= Embargo of Russian oil during the Russo-Ukrainian war =

Since the start of the Russian invasion of Ukraine in 2022, the European Union, the G7 nations and Australia have imposed sanctions on Russia. The sanctions on oil began in December 2022 and included an embargo of Russian oil, namely, the bringing of crude oil and refined oil products from Russia to the EU and other G7 nations by ship, with a few exceptions.

Sanctions apply to anyone facilitating the maritime transport of such oil in breach of the embargo, including trading and commodities brokering, financing, shipping, insurance, including reinsurance and protection and indemnity, and flagging and customs brokering.

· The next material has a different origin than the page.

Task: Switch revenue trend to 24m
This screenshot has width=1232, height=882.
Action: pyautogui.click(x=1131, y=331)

On 23 June 2023 as part of the 11th sanctions package, the EU prohibited access to European ports of all vessels suspected “with reasonable cause”, of having been involved in transshipment of Russian oil at a price higher than the price cap, or having turned off their Automatic Identification System trackers.

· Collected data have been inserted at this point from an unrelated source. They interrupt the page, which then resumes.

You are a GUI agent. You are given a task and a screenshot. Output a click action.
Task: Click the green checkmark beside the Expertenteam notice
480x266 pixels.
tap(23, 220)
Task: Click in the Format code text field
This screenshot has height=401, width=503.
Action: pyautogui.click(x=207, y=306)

Certain ships carrying oil have been flagged as being probably in violation of the embargo and some have been specifically sanctioned, as have their owners/managers.

The number of ships considered in violation of the embargo can be significant. In October 2023, 2 carrying crude oil and 21 with oil products were identified, out of a total of 182 tankers carrying oil from Russian Black Sea ports that month.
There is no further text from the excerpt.